Stored records:
((

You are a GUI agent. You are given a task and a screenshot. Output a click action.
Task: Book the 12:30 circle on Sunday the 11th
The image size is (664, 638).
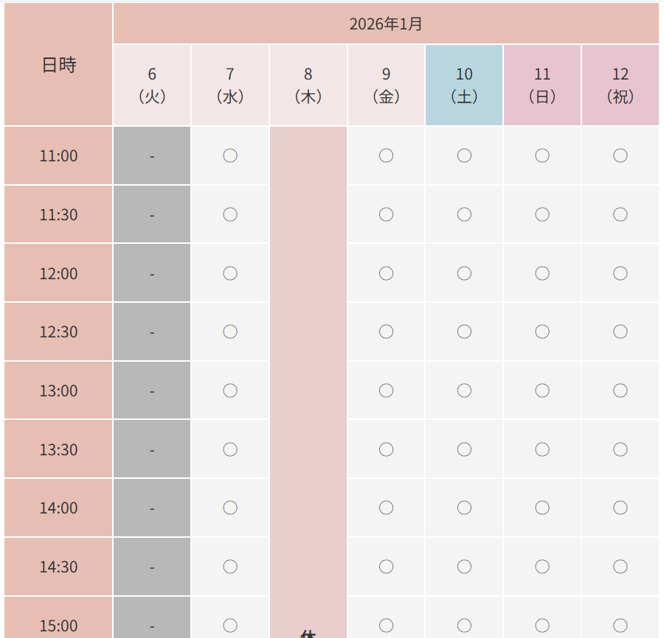point(542,332)
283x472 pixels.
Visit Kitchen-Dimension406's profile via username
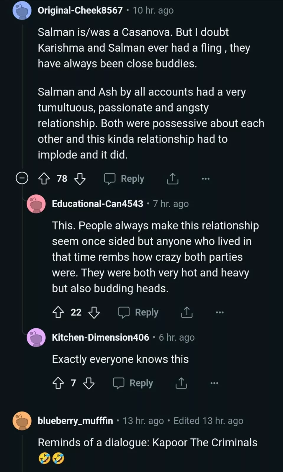point(100,337)
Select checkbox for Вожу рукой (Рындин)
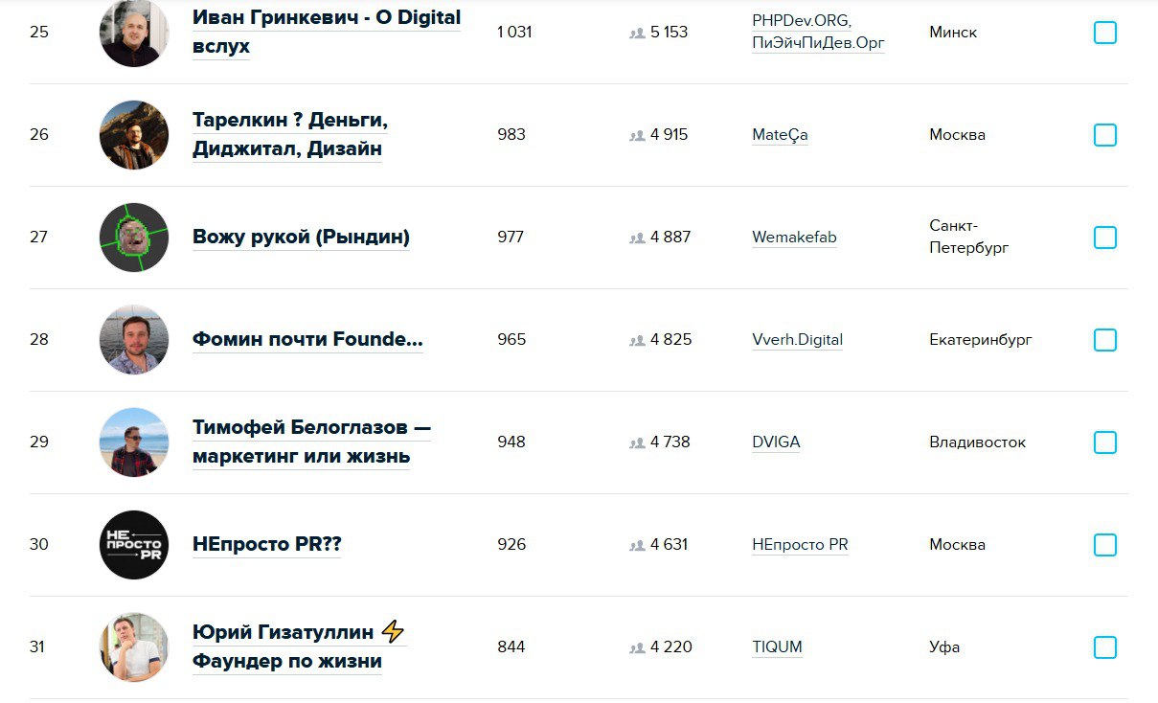 pyautogui.click(x=1105, y=238)
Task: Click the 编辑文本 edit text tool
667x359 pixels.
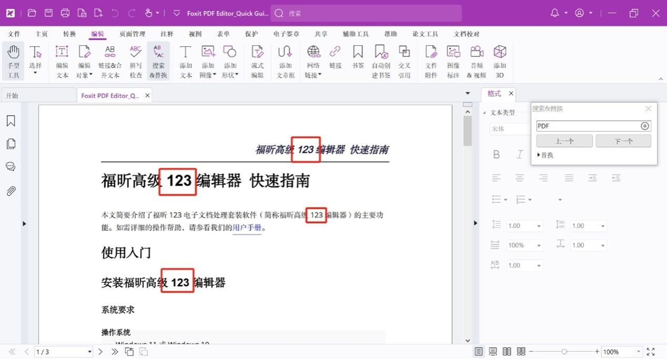Action: click(x=62, y=61)
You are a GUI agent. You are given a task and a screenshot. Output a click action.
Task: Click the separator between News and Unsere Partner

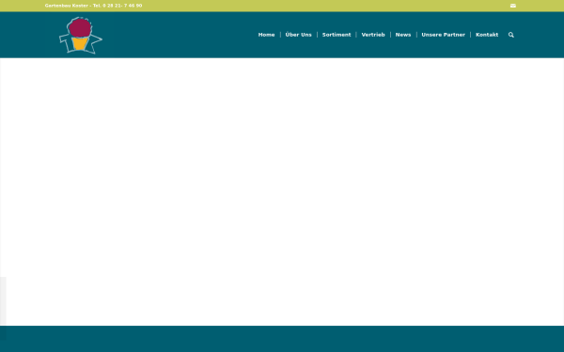coord(416,35)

))

Leave out the pictures and retype every line above exactly.

Task answer:
You are a GUI agent. You are given a task and a screenshot. Output a click action.
Task: Book the 12:30 circle on Sunday the 11th
The image size is (664, 638).
point(542,332)
283x472 pixels.
Visit Kitchen-Dimension406's profile via username
point(100,337)
Select checkbox for Вожу рукой (Рындин)
 pyautogui.click(x=1105, y=238)
Task: Click the 编辑文本 edit text tool
667x359 pixels.
Action: click(x=62, y=61)
You are a GUI agent. You are given a task and a screenshot. Output a click action.
Task: Click the separator between News and Unsere Partner

coord(416,35)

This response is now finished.